Entrevistador: Então, em sua experiência, quando você tinha 13 anos, disse que tinha visto vários parceiros, digamos. Então - mas você já foi tentado a, como você disse, como, sabe, reunir alguns amigos e -
E: Ah, e vá atrás de um - não.
Entrevistador: Ou, tipo, em termos da influência do que você viu - na pornografia?
E: Não. Eu apenas pensei que, bem, isso seria bem legal, você sabe. [Risos]
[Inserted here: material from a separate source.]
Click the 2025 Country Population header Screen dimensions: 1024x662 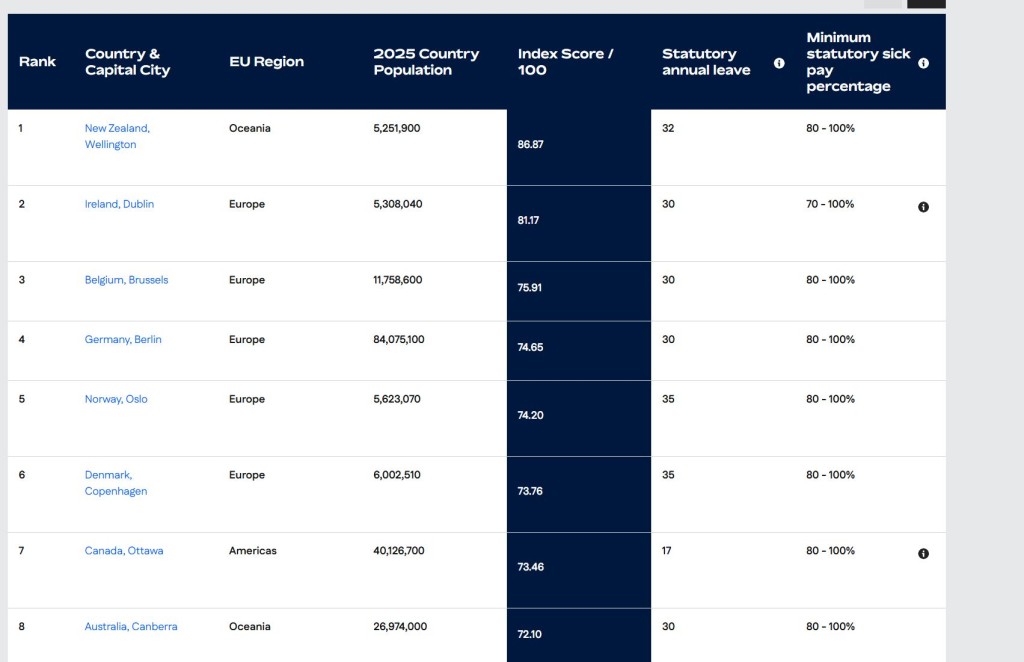coord(426,62)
Entrevistador: Sim. Mas você não seria como, oh, você sabe, 'Vamos lá pessoal' -
E: Sim. Não.
Entrevistador: Não. [Risos]
E: Não, e eu - eu acho que - e isso - eu - é - é como eu disse antes, quero dizer, acho que as pessoas hum - o comportamento das pessoas, tudo se resume à sua inteligência, você sabe, e como elas foi tratado. Se você tem o tipo errado de educação, então você pode fazer exatamente isso, você pode: 'Vamos lá pessoal, vamos pegar essa garota', você sabe. Você sabe, blá, blá, blá, porque você não pode se relacionar com outra coisa senão a - a - aquela pequena fração de segundo, você sabe. E algumas pessoas nunca crescem com isso.
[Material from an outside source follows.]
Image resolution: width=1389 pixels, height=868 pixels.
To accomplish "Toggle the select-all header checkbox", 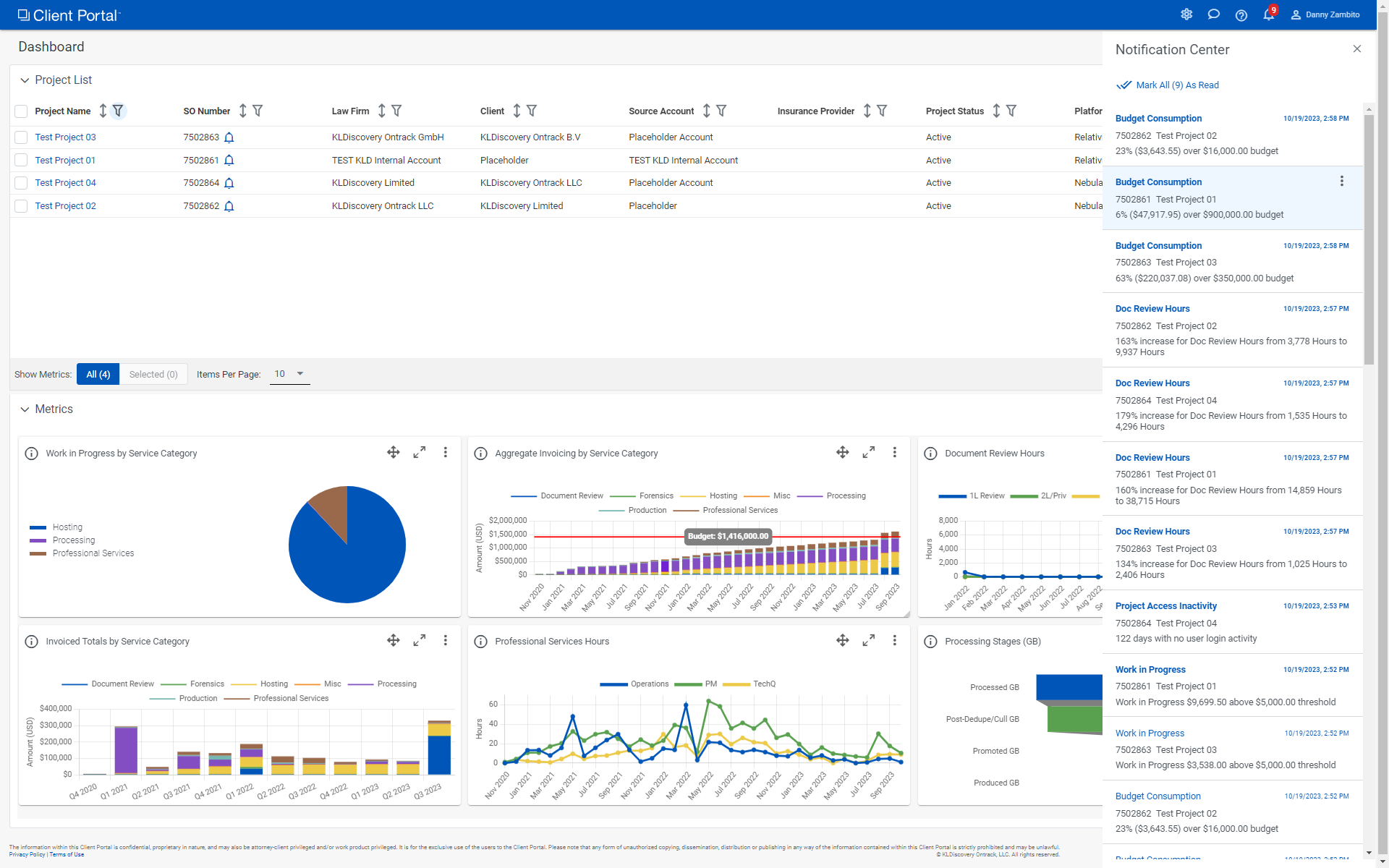I will pos(21,111).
Assim, novamente, o problema da pornografia são as mudanças no meio ao longo do tempo e a (in) capacidade dos jovens de dar sentido a esse novo meio. No primeiro caso, E sugere que a pornografia em forma de revista foi útil para seu desenvolvimento sexual, antes de sugerir que a exposição a pornografia semelhante - especificamente cenas de sexo em grupo - poderia levar os jovens a 'pegar uma garota e transar com ela nas costas do carro'.
RESUMO
(Nota: o artigo é de Kris Taylor. Veja isto para mais informações sobre as tendências extraordinárias de Taylor - Desmascarando as “Verdades Difíceis sobre a Pornografia e a Disfunção Erétil” de Kris Taylor (2017))
(2020)
'Acessando algo que deveria ser inacessível': reconciliação dos espectadores de pornografia entre as primeiras memórias pornográficas e o risco percebido da pornografia,
Pornografia, DOI: 10.1080/23268743.2020.1736609
A pornografia é mais perigosa do que nunca, ou existe uma lacuna entre as memórias nostálgicas da pornografia e o cenário atual de risco pornográfico? Neste estudo, as memórias dos espectadores de pornografia são reposicionadas em um cenário cultural em que a pornografia é entendida como mais perigosa do que nunca. Usando uma combinação de dados de pesquisas e entrevistas, o estudo empírico atual trabalha para entender como os próprios espectadores de pornografia reconciliam suas memórias de experiências anteriores com pornografia em um ambiente contemporâneo que se concentra nos poderes negativos da pornografia. Os resultados sugerem que os espectadores de pornografia adulta fazem isso através de dois mecanismos principais: descrevendo a pornografia contemporânea como perigosa para 'outras' pessoas (mas não elas mesmas); e contabilizando suas primeiras experiências com a pornografia como positivas, perpetuando os supostos efeitos da pornografia como um problema para 'outras' pessoas. Este artigo conclui com uma discussão de como os discursos de perigo pornográfico para jovens engendram um ambiente discursivo no qual a visualização de pornografia dos jovens é simplificada para uma noção de risco, excluindo assim os tipos de considerações de prazer e excitação permitidas aos adultos.